在神经科学研究中，逆行神经元追踪技术是解析复杂神经环路的关键工具。自19世纪高尔基染色技术开创神经解剖学研究以来，科学家们不断探索更精准的标记方法。Fluoro-Gold（FG）作为目前最常用的荧光逆行示踪剂，凭借其高亮度、抗光漂白性及细胞质特异性标记能力，成为神经环路研究的“金标准”。然而，传统宽场荧光显微技术受限于轴向分辨率不足，无法实现深层组织的三维成像；而共聚焦显微镜因紫外激发需求与穿透深度限制，难以满足活体或厚组织样本的高分辨需求。

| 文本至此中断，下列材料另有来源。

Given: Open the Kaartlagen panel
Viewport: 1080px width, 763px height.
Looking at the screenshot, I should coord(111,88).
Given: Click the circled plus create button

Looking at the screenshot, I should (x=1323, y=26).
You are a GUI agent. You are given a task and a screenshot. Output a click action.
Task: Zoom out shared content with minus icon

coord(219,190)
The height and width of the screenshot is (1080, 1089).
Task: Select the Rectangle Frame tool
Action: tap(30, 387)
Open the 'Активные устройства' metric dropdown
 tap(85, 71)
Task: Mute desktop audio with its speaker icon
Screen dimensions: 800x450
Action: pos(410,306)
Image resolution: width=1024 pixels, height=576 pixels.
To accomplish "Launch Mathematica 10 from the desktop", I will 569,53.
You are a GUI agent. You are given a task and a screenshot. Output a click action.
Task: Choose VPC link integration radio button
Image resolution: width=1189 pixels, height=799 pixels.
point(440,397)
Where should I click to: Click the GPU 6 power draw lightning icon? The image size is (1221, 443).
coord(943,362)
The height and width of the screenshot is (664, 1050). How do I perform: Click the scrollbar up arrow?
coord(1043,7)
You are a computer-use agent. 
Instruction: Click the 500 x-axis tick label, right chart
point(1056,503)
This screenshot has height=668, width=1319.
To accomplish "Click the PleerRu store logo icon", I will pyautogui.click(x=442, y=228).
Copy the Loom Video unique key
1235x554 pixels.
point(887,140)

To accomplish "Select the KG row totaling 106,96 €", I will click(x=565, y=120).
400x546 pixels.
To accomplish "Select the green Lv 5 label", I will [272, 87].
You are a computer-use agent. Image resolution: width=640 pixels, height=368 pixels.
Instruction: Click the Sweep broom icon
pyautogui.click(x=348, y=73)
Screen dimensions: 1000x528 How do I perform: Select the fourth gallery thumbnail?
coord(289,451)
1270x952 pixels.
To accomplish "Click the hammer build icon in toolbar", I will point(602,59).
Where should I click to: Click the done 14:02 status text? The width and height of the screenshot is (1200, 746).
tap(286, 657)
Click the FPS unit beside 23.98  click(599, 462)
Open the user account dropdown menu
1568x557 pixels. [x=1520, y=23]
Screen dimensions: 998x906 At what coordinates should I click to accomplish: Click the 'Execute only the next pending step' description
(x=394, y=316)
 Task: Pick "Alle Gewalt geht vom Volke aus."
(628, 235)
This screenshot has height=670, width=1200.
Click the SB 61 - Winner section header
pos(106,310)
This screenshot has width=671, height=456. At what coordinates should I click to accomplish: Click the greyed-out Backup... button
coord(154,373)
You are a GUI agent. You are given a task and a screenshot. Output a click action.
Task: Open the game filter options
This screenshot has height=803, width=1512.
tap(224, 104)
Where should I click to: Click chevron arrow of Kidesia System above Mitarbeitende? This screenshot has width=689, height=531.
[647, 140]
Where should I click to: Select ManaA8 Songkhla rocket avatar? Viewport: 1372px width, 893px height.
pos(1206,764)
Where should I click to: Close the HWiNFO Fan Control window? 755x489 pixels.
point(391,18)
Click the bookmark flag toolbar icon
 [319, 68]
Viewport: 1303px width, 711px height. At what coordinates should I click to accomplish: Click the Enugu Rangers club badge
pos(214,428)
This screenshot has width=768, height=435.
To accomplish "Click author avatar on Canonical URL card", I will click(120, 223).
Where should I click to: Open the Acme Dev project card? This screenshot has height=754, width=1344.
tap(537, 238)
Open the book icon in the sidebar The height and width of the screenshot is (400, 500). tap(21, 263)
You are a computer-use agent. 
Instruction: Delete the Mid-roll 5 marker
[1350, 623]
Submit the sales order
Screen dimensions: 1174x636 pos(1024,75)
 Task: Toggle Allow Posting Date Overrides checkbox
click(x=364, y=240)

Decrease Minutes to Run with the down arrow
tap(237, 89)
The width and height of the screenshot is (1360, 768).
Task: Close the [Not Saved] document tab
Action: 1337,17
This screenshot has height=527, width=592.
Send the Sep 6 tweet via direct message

双光子激发显微技术（2PEM）通过近红外飞秒激光激发荧光分子，突破了光学穿透深度与空间分辨率的瓶颈，但其在FG成像中的应用长期未被系统研究。基于《Scientific Reports》最新研究成果，解析FG的双光子激发光谱与荧光寿命特性，揭示其在深层神经成像中的突破性应用，为神经退行性疾病研究与神经再生医学提供全新视角。

研究背景与技术挑战
逆行示踪剂的演进与FG的生物学特性
从早期的辣根过氧化物酶到现代荧光染料，逆行示踪技术的发展始终围绕提升标记特异性与成像效率。FG的活性成分羟基芪巴脒（OHSA）通过轴突末端摄取并逆行运输至胞体，在溶酶体中富集形成稳定标记。其荧光特性受pH调控：中性环境发射黄色荧光，酸性条件下蓝移。这种特性使其在活体与固定组织均能保持高信噪比，但传统紫外激发方案限制了其与现代显微平台的兼容性。

技术创新与应用
双光子激发光谱的首次表征
研究团队通过可调谐钛宝石激光器（720-990 nm）系统测量了FG的双光子激发光谱。结果显示，FG在720 nm处呈现最大激发效率，与其单光子紫外吸收峰（350 nm）呈近似倍频关系。这一发现填补了FG光学特性的空白，为双光子成像参数优化提供了直接依据。值得注意的是，在脑组织背景下，760 nm激发可最大化FG与自发荧光的信噪比，提示波长选择需兼顾组织光学特性。

成像实验与结果分析
高分辨率三维重建与亚细胞结构解析
在面神经运动核标记实验中，双光子成像清晰展现了神经元胞体、树突及胞内囊泡结构。相较于宽场成像的模糊轮廓，2PEM可分辨直径<1 μm的树突棘，为突触可塑性研究提供形态学量化基础。通过机器学习驱动的三维分割算法，研究者实现了自动化的细胞计数与空间分布统计，效率较传统切片法提升十倍以上。

总结与展望
FG的双光子特性表征标志着神经成像技术的重要突破。通过优化激发波长（720 nm）与折射率匹配方案，研究者实现了哺乳动物全脑干尺度的高分辨三维成像，并结合FLIM技术解决了复杂生物样本中的信号串扰问题。这些进展不仅提升了逆行示踪实验的效率和精度，更为神经再生、疼痛环路解析及退行性疾病机制研究开辟了新路径。随着双光子显微系统的小型化与高通量化，此类技术有望从基础研究走向临床病理诊断，例如术中神经束定位或神经移植效果评估。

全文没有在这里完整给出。